Driving along the country road to Ann Rauch and Michael Goldblum’s house, it’s hard to believe you’re only a few subway stops from Manhattan. The Bronx, New York, 1930s-era, 1,770-square-foot home has a spacious front yard that provides an urban oasis for the couple and their children: Emma, 13, and Nathaniel, 10.
Though the location is ideal, the family is rapidly outgrowing the small home as the children get older. “Our shared bathroom feels smaller by the minute as our kids grow and spend more time there,” Ann says. In addition, Nathaniel is cramped in a half-bedroom, and there’s no room for entertaining: Dinner guests serve themselves buffet style, and the kids sit on the floor. The washing machine is squeezed into the crowded, galley-size kitchen.
The family recently decided to go ahead with the renovation they’ve been talking about for years. Michael, an architect, designed a 1,200-square-foot addition over the existing family room that will provide a new master bedroom, guest room, bathroom and laundry room. There will also be a build-out in the front and back of the house to create a dining area and sunroom.
The renovation gives the family a chance to incorporate green building practices and reduce their high monthly energy bills. Their goal is to earn the U.S. Green Building Council’s Leadership in Energy and Environmental Design (LEED) certification.
1. Replace the inefficient windows
Problem: The existing windows lose energy, and some of them are difficult to open.

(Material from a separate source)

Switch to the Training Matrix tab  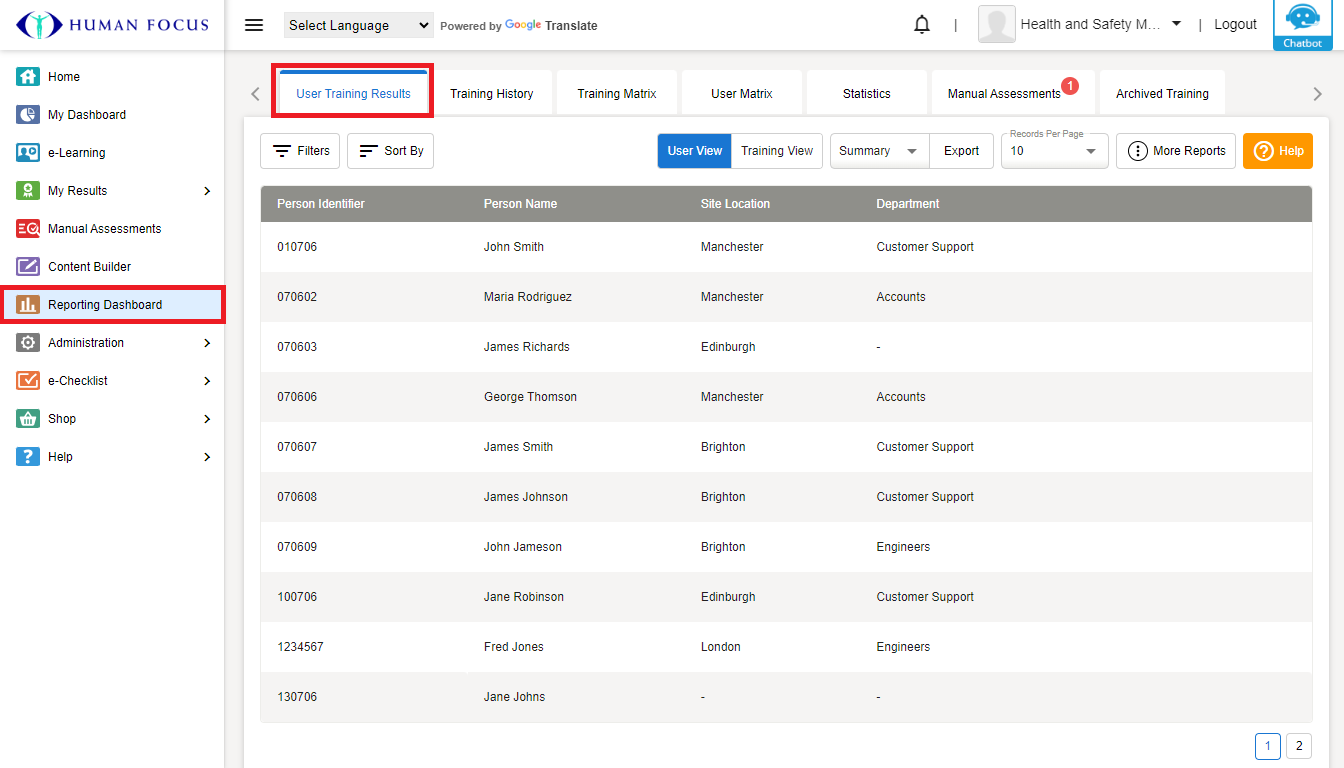click(617, 94)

Solution: Ann and Michael’s windows lose a great deal of heat, so replacing them with Energy Star-labeled, wood-frame, double-glazed, low-E models will greatly improve the home’s energy efficiency. Windows that open easily will allow natural ventilation and reduce the need for air conditioning on temperate days.
Cost: Approximately $1,500 per window, installed.
2. Upgrade the insulation
Problem: The home’s exterior walls are poorly insulated, and air leaks out around doors and windows.

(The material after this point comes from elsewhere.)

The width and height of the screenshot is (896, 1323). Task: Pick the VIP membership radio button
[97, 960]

Solution: Recycled-content cellulose insulation can be blown into the uninsulated wall cavities and attic. In the addition, the couple can add nontoxic recycled-denim insulation during construction. After the new addition is complete, Ann and Michael should hire an Energy Star contractor to evaluate the home’s airtightness and seal any leaks.
Cost: Blown-in cellulose insulation: $1 per square foot. UltraTouch recycled-cotton insulation: $1 to $2 per square foot, depending on its R factor. Energy Star blower door test and audit: $350.

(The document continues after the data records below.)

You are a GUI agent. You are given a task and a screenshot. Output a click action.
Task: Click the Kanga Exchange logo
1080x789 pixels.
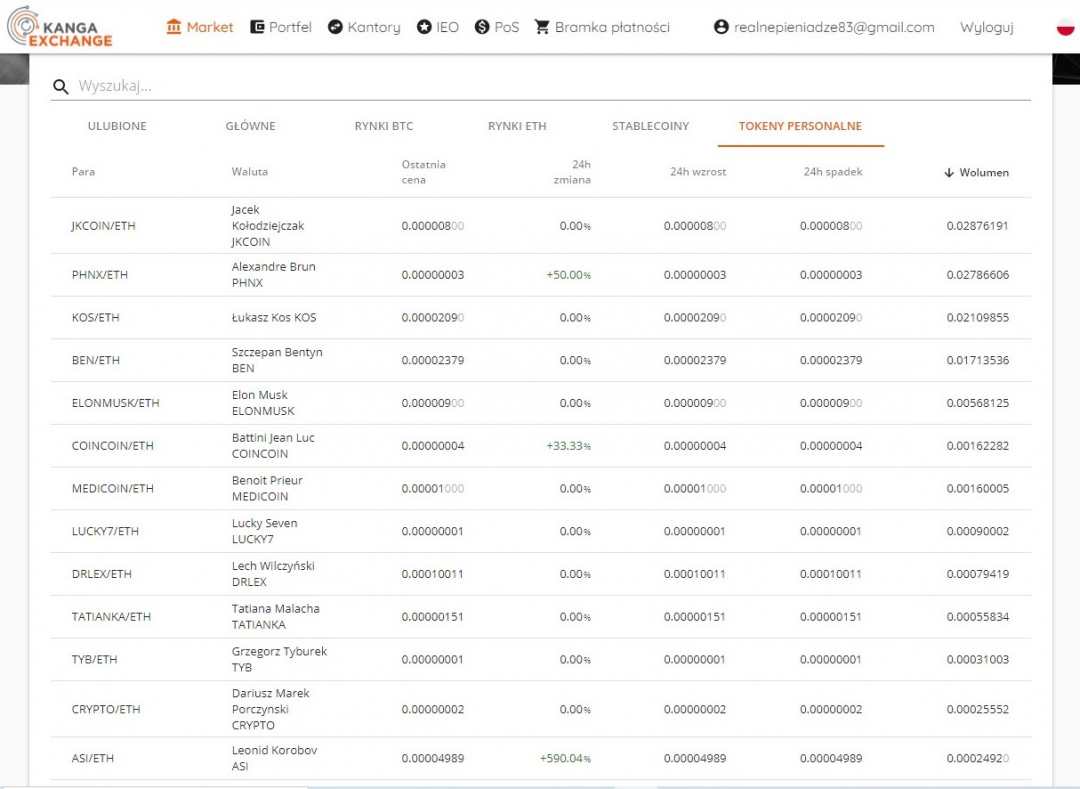tap(59, 27)
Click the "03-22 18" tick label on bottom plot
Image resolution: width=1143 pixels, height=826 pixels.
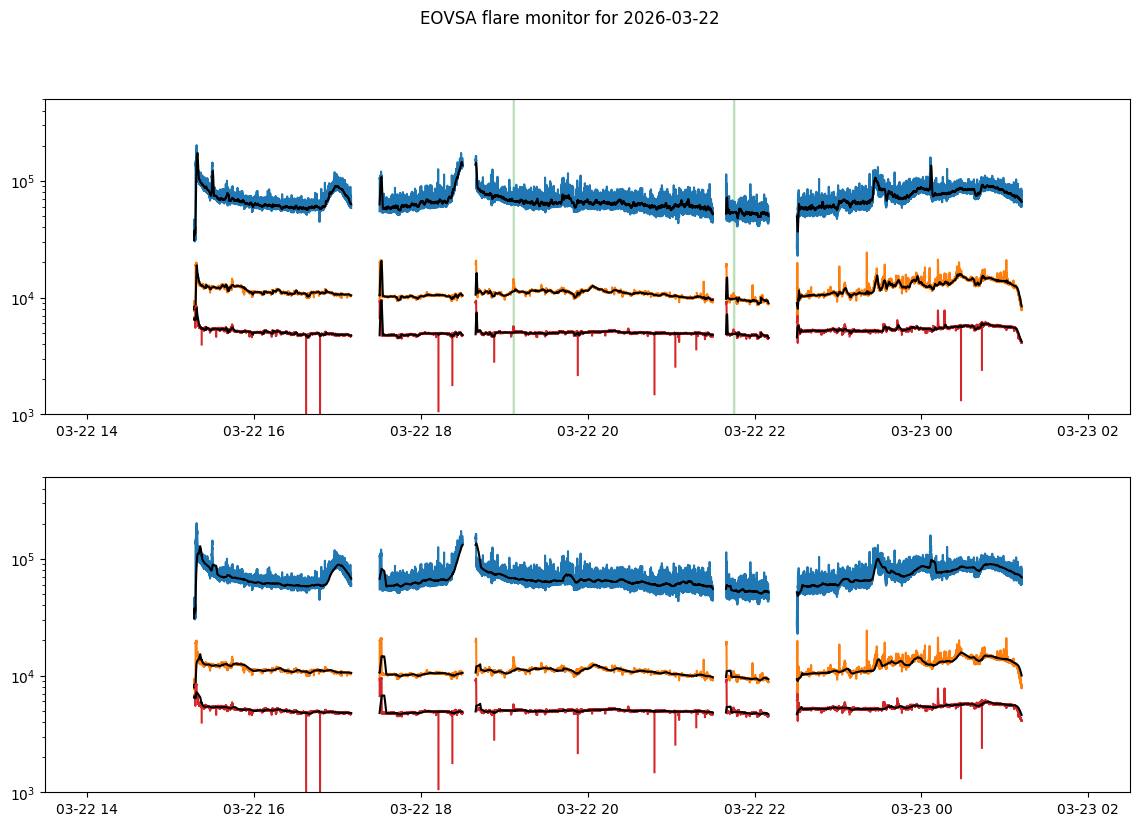(x=421, y=810)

3. Overhaul the heating system
Problem: The house’s original, oil-fired boiler was inefficient and expensive to maintain. One morning Ann found a thin film of black dust on the furniture and realized the boiler had experienced a “puff back” that spread soot throughout their home.
Solution: It was more cost-effective—and less risky—to replace the old boiler than to repair it. Not wanting to risk another sooty malfunction, Ann and Michael chose a sealed-combustion boiler with electronically controlled gas pressure to keep the output constant. The new boiler is cleaner and sized appropriately to heat their more energy-efficient home.
Cost: New boiler (installed): $5,000.
4. Improve the shabby flooring
Problem: The existing hardwood floors are worn, and the stairway carpet is threadbare. The attached cement-floor garage is drafty, so it’s used for storage instead of more living space.
Solution: Instead of replacing the wood floors, Ann and Michael can sand and reseal them with a low-VOC finish. A durable new runner made of undyed wool fibers and low-toxic adhesives should hold up to heavy stair traffic. The couple could make the garage a functional exercise and play area by insulating the walls and installing a cushioned, recycled-rubber floor surface.
Cost: Water-based polyurethane wood sealer: $2 per square foot. Wool carpet: $12 per square foot, installed. EcoSurfaces recycled-rubber flooring tiles: $11 to 16 per square foot, installed.
5. Fix the bathroom fixtures
Problem: Adding new bathrooms will alleviate space issues, but Ann and Michael are concerned about maximizing their water efficiency.
Solution: The new bathroom should include a dual-flush toilet and low-flow fixtures. They can add faucet aerators and a low-flow showerhead to the existing bathroom and, within the next few years, replace the toilet with a water-saving model. To reduce the family’s exposure to chemicals from the municipal water supply, they should install chlorine filters for the showerheads and consider a whole-home filtration system.
Cost: Water-saving showerhead: $10 to $50 depending on model. Dual-flush toilet: $400. Showerhead chlorine filter: $20. Whole-house water filtration system (custom designed, installed): $5,000. Self-installed Aquasana Whole-House Water Filter: $1,100 (www.AquasanaStore.com)
Matthew Morris is a sustainability consultant with New York City’s Deep Green Living (www.DeepGreenLiving.com), which helps clients make their living spaces healthier and more environmentally friendly.